The drug-trafficking organization operated by moving kilograms of cocaine from Mexico to the greater Denver area, where it was distributed here through a local dealer, authorities said.
The drug activity dates back to 2002, said Don Farmer, leader of the Wyoming Division of Criminal Investigation Southeast Enforcement Team, in a release.
Jay Erickson, resident agent in charge of the Drug Enforcement Administration office in Cheyenne, called the collective arrests "a very significant case." He added that the significance of the amount of drugs moving through an area is relative, based on population.
"It pretty much dismantled the organization here — the distribution here as well as the supply down in Denver," Erickson said Wednesday.
He estimated the current wholesale price of cocaine between $900 and $1,000 per ounce. At that rate, the ring was responsible for trafficking at least $1.6 million in cocaine here.
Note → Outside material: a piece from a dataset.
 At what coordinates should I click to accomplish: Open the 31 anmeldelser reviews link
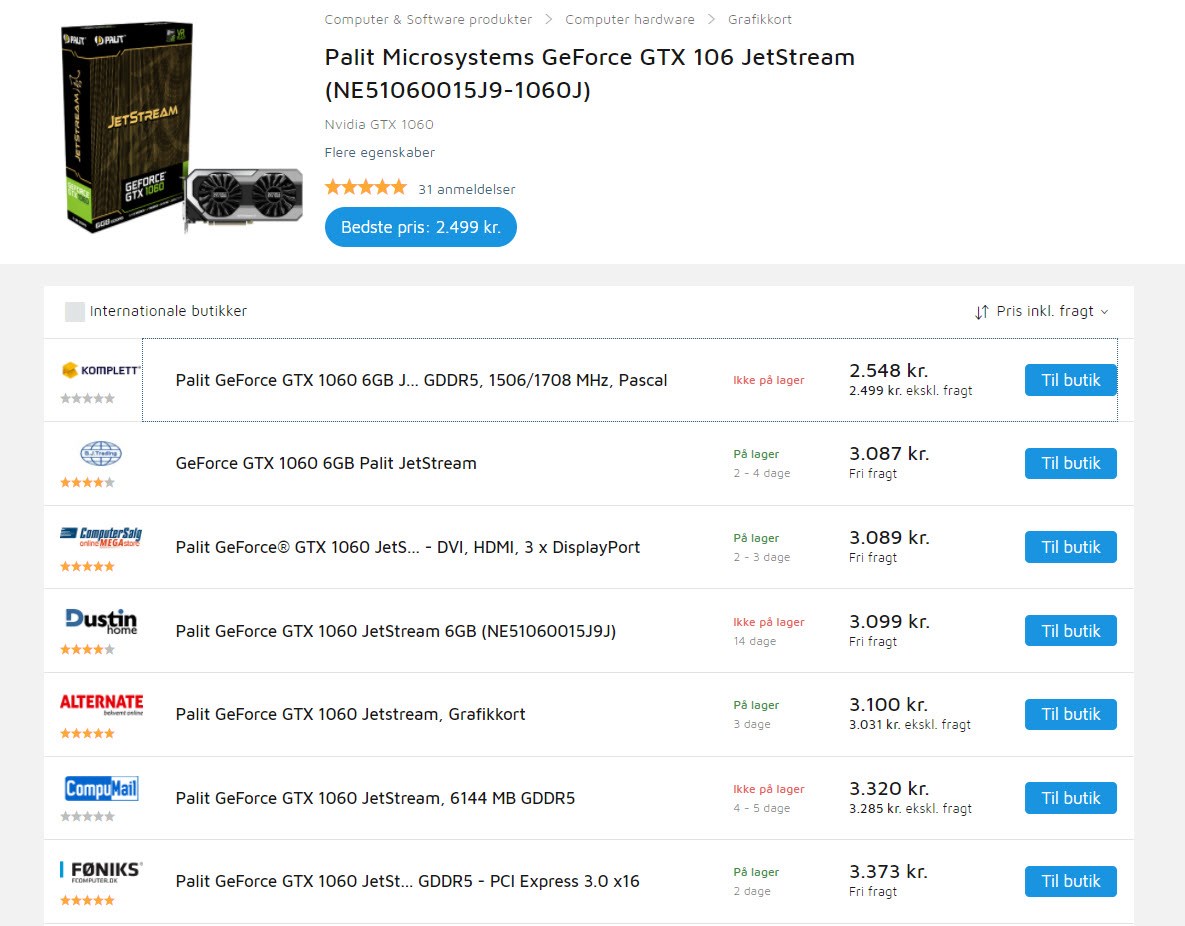(x=467, y=189)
Erickson added that the price of cocaine is usually higher when it is broken down into smaller quantities and sold to individuals.
The first round of arrests occurred in late October and early November when six people — including Cheyenne resident Steven A. Gibson, 64 — were apprehended.
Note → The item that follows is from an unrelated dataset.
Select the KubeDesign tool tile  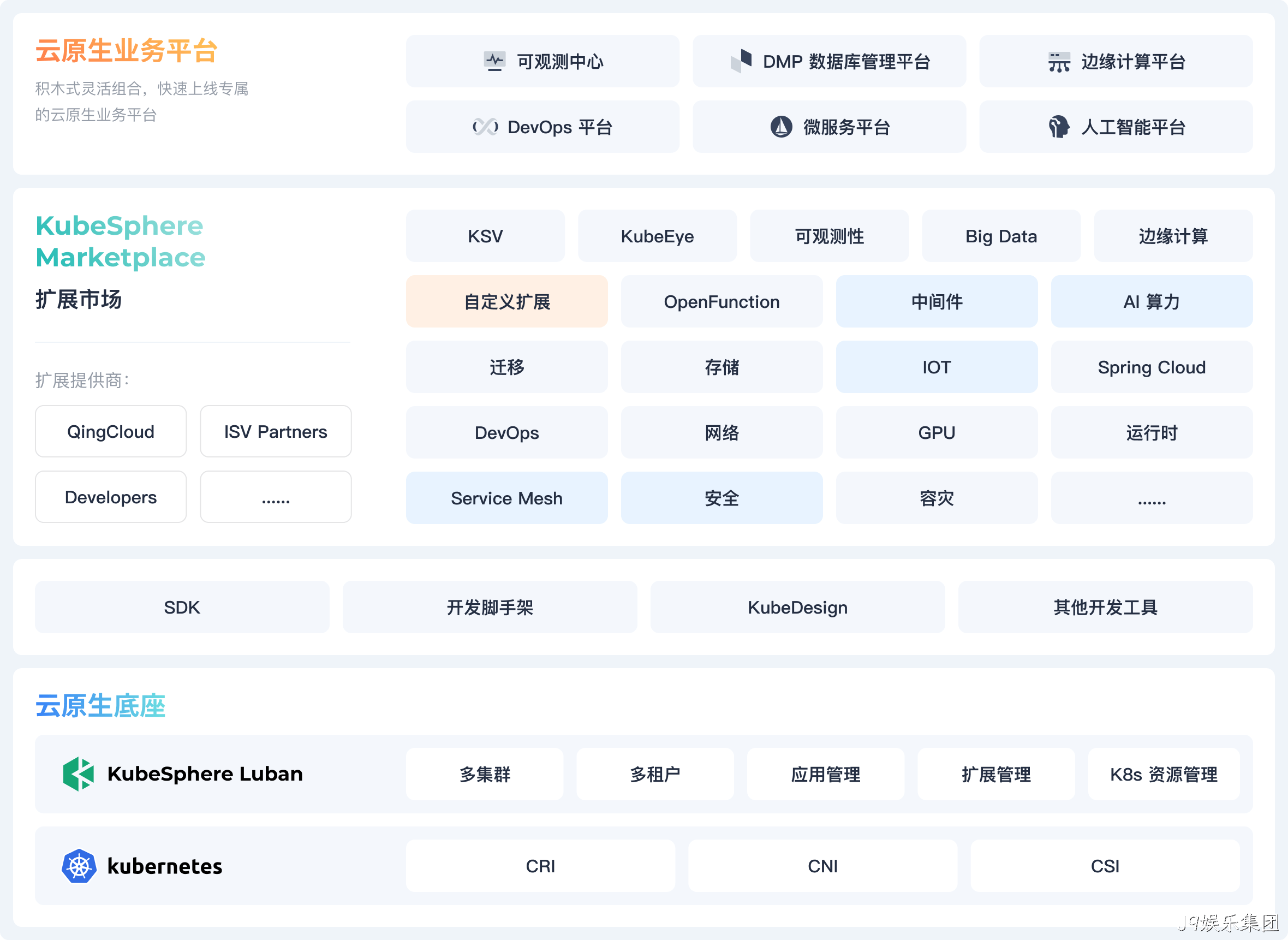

The other five arrested were citizens of Mexico who were living in the Denver area, a release from the U.S. Attorney's Office in Cheyenne indicates.
Most of those arrested this week were charged with possession or attempting to possess cocaine or marijuana.
DCI alleged that Gibson was the local distributor who would convert some of the cocaine into crack cocaine and sell both drugs to locally based consumers.
Gibson allegedly obtained the cocaine from his Denver-based source, Basillo Montoya-Ramirez, 35, a citizen of Mexico, according to the DCI release.
From there, authorities used phone wiretaps to identify Gibson's and Montoya-Ramirez's alleged sources as well as Cheyenne-based buyers, DCI said.
Authorities searched Gibson's home in Cheyenne on Oct. 23 and found what appeared to be one-half pound of cocaine and 10 pounds of marijuana.
During an arrest interview, Gibson said he obtained the drugs a day earlier in Denver and planned to redistribute them to his local customers, DCI said.
The case originated as a spin-off of the James Sali investigation, which began in January 2006.
Sali shot at two Laramie County Sheriff's deputies that month as they tried to arrest him for his role in a methamphetamine ring. Sali has since been sentenced to 60 years in prison.
Thirty-one people eventually were prosecuted as a result of the Sali investigation, Farmer said in the release.
Of those, 26 were local residents, and 25 of them have pleaded guilty. The other person is a fugitive, he said.
The current investigation was a joint effort among several local, state and federal law enforcement agencies, including Cheyenne Police, the Laramie County Sheriff's Department and Immigration and Customs Enforcement.
The DCI Southeast Enforcement Team covers Laramie, Albany, Carbon, Goshen and Platte counties. DEA has four agents assigned to its Cheyenne office.